A Photographer’s Old College Classmates, Back Then and Now

The portraits in “Reunion,” taken during junior year of college and fifteen years after graduation, deliver a visual consistency that feels both plain and profound.

via The New Yorker: https://www.newyorker.com/culture/photo-booth/a-photographers-old-college-classmates-back-then-and-now

In 2000, when the photographer Josephine Sittenfeld was a junior at Princeton University, she captured portraits of her classmates on medium-format film and, after exhibiting the prints on campus, she consigned them to a closet in her parents’ home. The series returned to Sittenfeld’s mind last spring, not long before her fifteen-year college reunion. On a whim, she retrieved her film and decided to pack color copies of the old photographs, along with a digital camera, to bring to New Jersey, where she would re-create the same shots in the present day.

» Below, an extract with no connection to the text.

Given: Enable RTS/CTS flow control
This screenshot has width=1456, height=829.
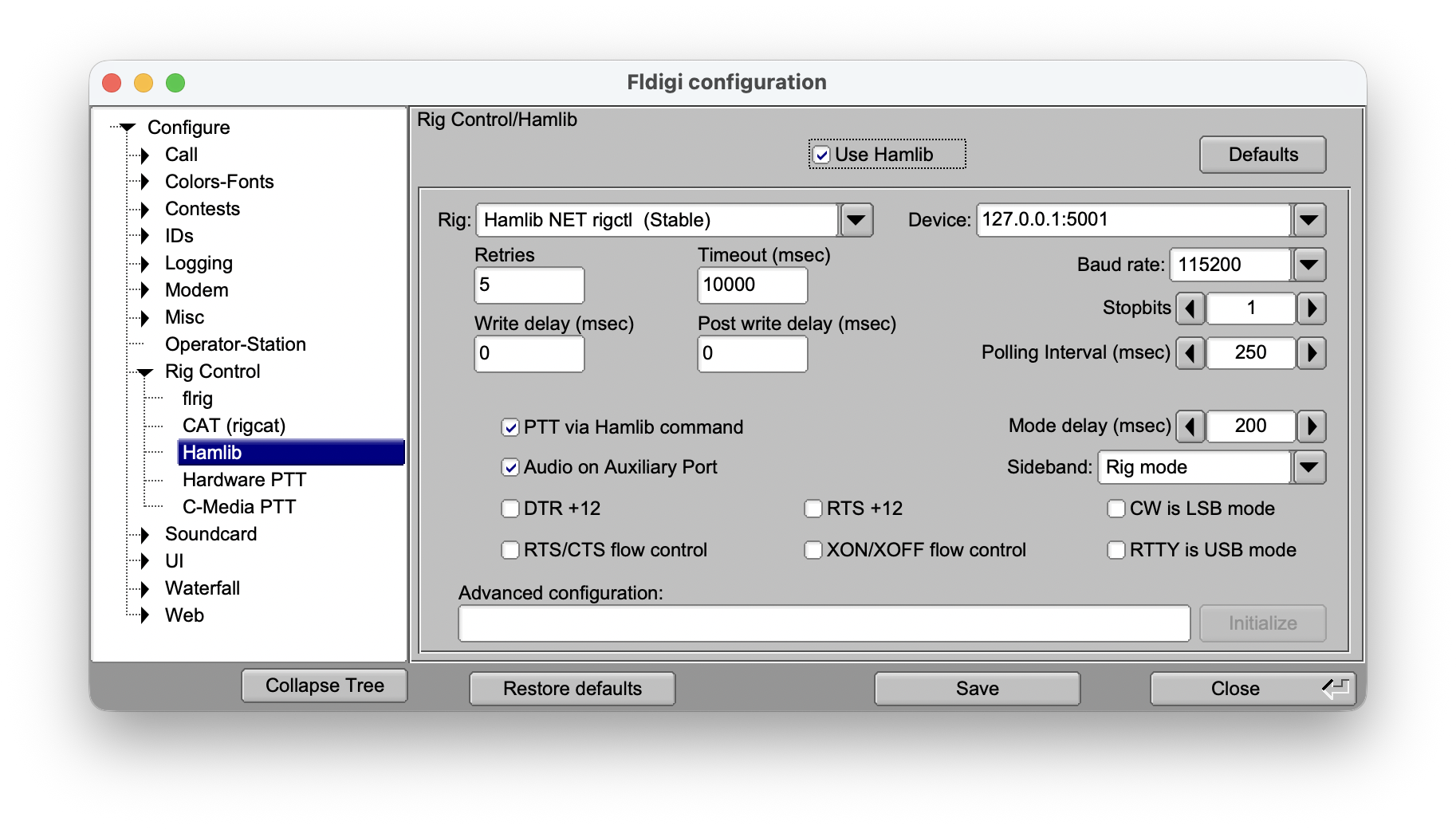Looking at the screenshot, I should [x=510, y=550].
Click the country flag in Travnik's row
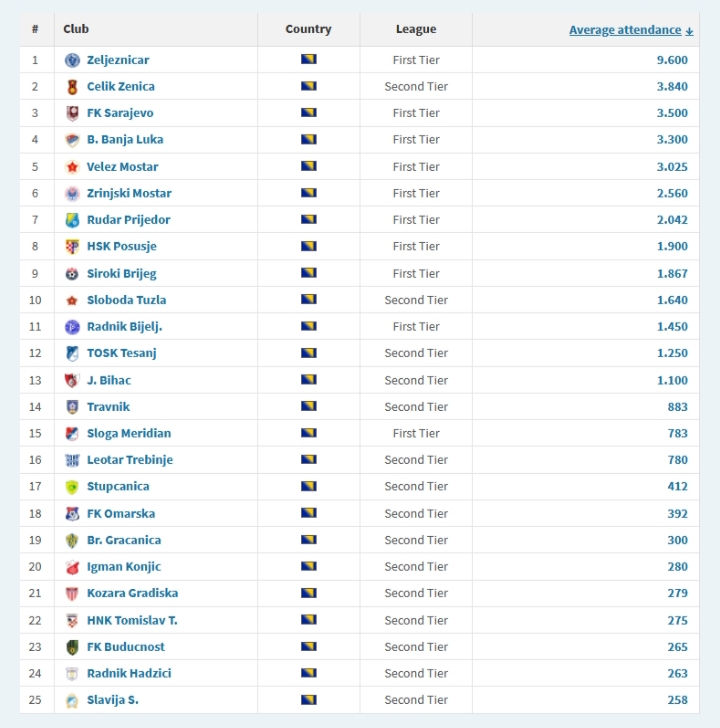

Dressed, as this year’s tradition demanded, in a cowgirl costume, she spent much of the event attempting to locate and resituate her subjects, some of them now distant acquaintances, on a campus that had changed perhaps more than they had. On one occasion, in order to mimic the scene where she first photographed her freshman-year roommate, Sittenfeld waylaid an obliging undergraduate, who led the women, and their families, up four flights of stairs to the desired backdrop—a disorderly dormitory, complete with the young man’s authentic, extra-long twin mattress.